● EXTRACT PROVIDED
════════

Skip to main content

SiteSyncro - Site-specific chronological modeling and synchronization

Project description

SiteSyncro

Site-specific chronological modeling and synchronization

Created on 10.4.2024

Table of Contents
  1. About SiteSyncro
  2. Installation
  3. Usage
  4. Developer Notes
  5. Contact
  6. Acknowledgements
  7. License

About SiteSyncro

SiteSyncro is a Python-based tool designed for site-specific chronological modeling and synchronization based on radiocarbon dates from stratigraphically and/or spatially linked archaeological contexts. It uses the OxCal program for bayesian modelling and a method of temporal clustering of the modelled C-14 dates to determine whether they represent separate events, or phases in time.

The input data represent radiocarbon dates and their stratigraphic relations. Here is a brief overview of the processing workflow:

  1. Bayesian modeling of distributions of the C-14 dates based on stratigraphic constrains using the OxCal program.
  2. Randomization testing of the null hypothesis that the observed C-14 dates represent a normal / uniform distribution
  3. Temporal clustering of the modelled C-14 dates. All possible clusterings are produced and tested for randomness. The optimal number of clusters is selected for further analyses.

════════

● DATASET CONTENT

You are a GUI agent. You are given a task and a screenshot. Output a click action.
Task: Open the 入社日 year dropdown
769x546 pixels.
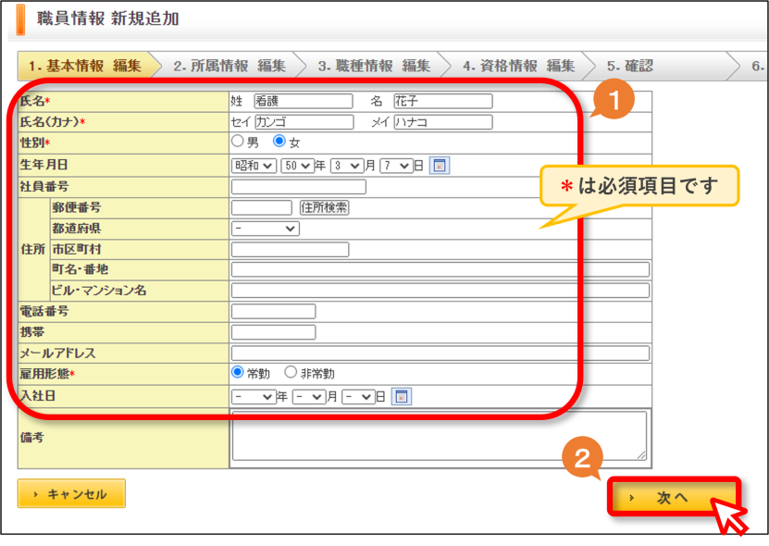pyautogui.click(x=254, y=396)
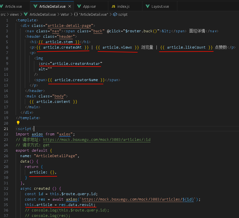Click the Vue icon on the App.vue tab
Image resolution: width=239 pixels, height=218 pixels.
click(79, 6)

════════

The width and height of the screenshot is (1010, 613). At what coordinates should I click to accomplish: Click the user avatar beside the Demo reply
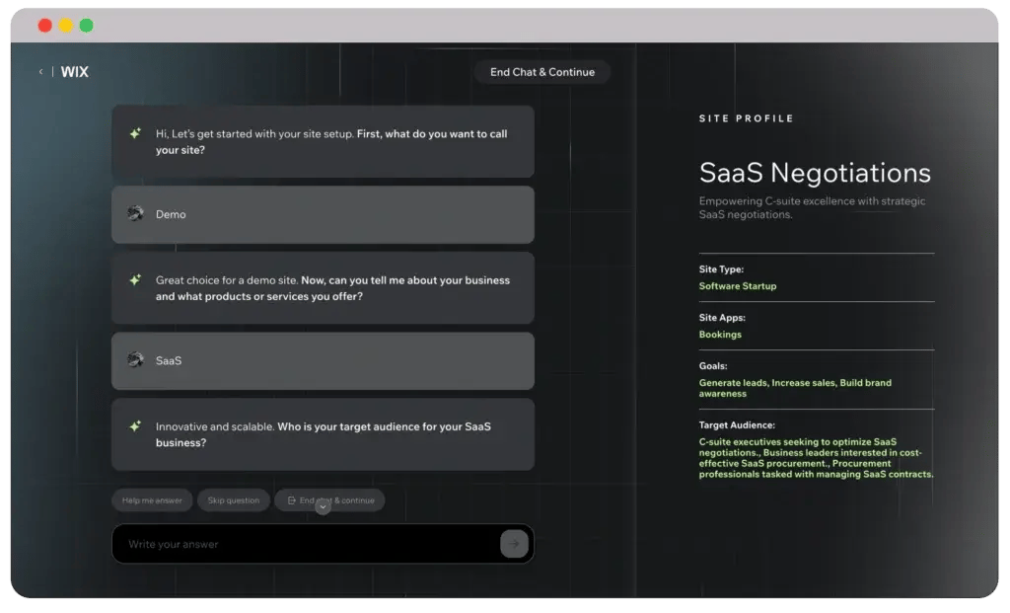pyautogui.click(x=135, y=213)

════════

● WORK TO DO
1) In the SiteSyncro project description, rewrite the passage from "Created on 10.4.2024" to "phases in time.", swapping "Python-based" for "R-based".
2) According to the SiteSyncro project description, which program does the tool use for Bayesian modeling?
You won't need the data for any of this.

● ANSWERS FOR THIS EXERCISE
1)
Created on 10.4.2024

Table of Contents
  1. About SiteSyncro
  2. Installation
  3. Usage
  4. Developer Notes
  5. Contact
  6. Acknowledgements
  7. License

About SiteSyncro

SiteSyncro is a R-based tool designed for site-specific chronological modeling and synchronization based on radiocarbon dates from stratigraphically and/or spatially linked archaeological contexts. It uses the OxCal program for bayesian modelling and a method of temporal clustering of the modelled C-14 dates to determine whether they represent separate events, or phases in time.

2) OxCal